The historian Stephan Lehnstaedt worked on the ghetto pension cases as a scientific expert. He vividly describes absurd situations: »I have read several hundred judgments (…) And in all of these judgments I have not come across a single one where the plaintiff would actually have been heard; on the contrary, I saw many judgments where the plaintiff’s lawyer said : Please, we can hear it – and where it was said very explicitly: No, we don’t want that. In one particularly noteworthy case, a plaintiff actually traveled from Israel at his own expense, so he was sitting in front of the conference room. The lawyer said: My client is sitting outside, let’s invite him in – and they said: No, it is not necessary, we will not listen to him. That is an almost negligent ignorance, it is, I believe, also incomprehensible on a human level. ”It is not just an“ almost negligent ignorance ”. I see it as an expression of political conviction and a lack of awareness of injustice. But there were also judges who honored their profession.

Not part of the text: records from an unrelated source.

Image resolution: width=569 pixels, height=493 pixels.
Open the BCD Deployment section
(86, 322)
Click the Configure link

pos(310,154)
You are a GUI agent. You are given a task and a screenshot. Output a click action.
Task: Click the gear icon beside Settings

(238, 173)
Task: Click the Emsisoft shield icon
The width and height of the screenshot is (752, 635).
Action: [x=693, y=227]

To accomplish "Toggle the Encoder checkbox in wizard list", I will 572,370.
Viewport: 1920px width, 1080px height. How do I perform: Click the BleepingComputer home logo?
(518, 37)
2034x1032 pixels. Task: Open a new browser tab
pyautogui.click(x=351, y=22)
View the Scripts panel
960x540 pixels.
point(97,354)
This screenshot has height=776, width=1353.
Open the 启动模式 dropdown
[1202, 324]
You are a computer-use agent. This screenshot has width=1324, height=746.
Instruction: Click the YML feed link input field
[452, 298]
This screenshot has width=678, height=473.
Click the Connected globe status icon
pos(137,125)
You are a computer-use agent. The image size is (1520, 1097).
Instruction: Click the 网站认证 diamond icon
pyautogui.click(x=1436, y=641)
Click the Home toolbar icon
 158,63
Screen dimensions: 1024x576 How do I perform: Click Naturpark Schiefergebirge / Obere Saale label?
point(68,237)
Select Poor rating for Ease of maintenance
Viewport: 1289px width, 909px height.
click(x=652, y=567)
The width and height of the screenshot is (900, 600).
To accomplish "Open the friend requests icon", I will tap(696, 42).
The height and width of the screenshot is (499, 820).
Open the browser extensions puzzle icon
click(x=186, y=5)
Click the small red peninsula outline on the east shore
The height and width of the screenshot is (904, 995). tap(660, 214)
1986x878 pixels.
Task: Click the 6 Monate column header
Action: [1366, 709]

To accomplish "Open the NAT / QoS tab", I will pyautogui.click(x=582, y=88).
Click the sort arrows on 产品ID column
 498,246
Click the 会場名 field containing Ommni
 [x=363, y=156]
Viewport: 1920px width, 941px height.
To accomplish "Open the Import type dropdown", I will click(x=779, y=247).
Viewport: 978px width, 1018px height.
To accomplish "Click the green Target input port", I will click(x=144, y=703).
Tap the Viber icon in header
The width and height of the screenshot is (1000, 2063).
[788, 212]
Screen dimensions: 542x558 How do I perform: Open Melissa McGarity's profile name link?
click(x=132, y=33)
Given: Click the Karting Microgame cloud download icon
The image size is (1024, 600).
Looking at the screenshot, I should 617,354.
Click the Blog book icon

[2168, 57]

The judge Jan-Robert von Renesse, who ended the restrictive handling in 2006 – around 60 percent of the applications were recognized afterwards – was transferred in spring 2010. In June 2009, the Federal Social Court made decisive changes to the interpretation of the law. The previously restrictive approach, according to which a pension is only paid for voluntary work, was found to be no longer permissible. On June 5, 2014, the Bundestag passed an amendment to the law. This means that pension benefits have been provided for employment in a ghetto since 1997, regardless of when the application for it was made and how it had previously been decided.
In the current deliberations on the federal budget for 2021, I asked the Ministry of Labor how the number of applications for ghetto pensions had developed. I was horrified that the responsible German pension insurance had only recorded the applications from 2012. In 2012, 83,100 applications were submitted. Of these, 32,000 were not approved. That is a rejection rate of 38 percent. Last year, the rejection rate rose to 39.5 percent. Every year there are up to 4,000 pending applications. Without knowing every single case, I have the impression that the bureaucracy is still playing for time. Of the applications approved in 2019, ghetto pensions were paid to 31,214 people. So less than half only get their ghetto pension.
I remember the case of the concentration camp guard Margot Pietzner, who had been in prison in Bautzen and sued for compensation after the annexation of the GDR. She received DM 64,350 in compensation. The approval was granted within 14 days.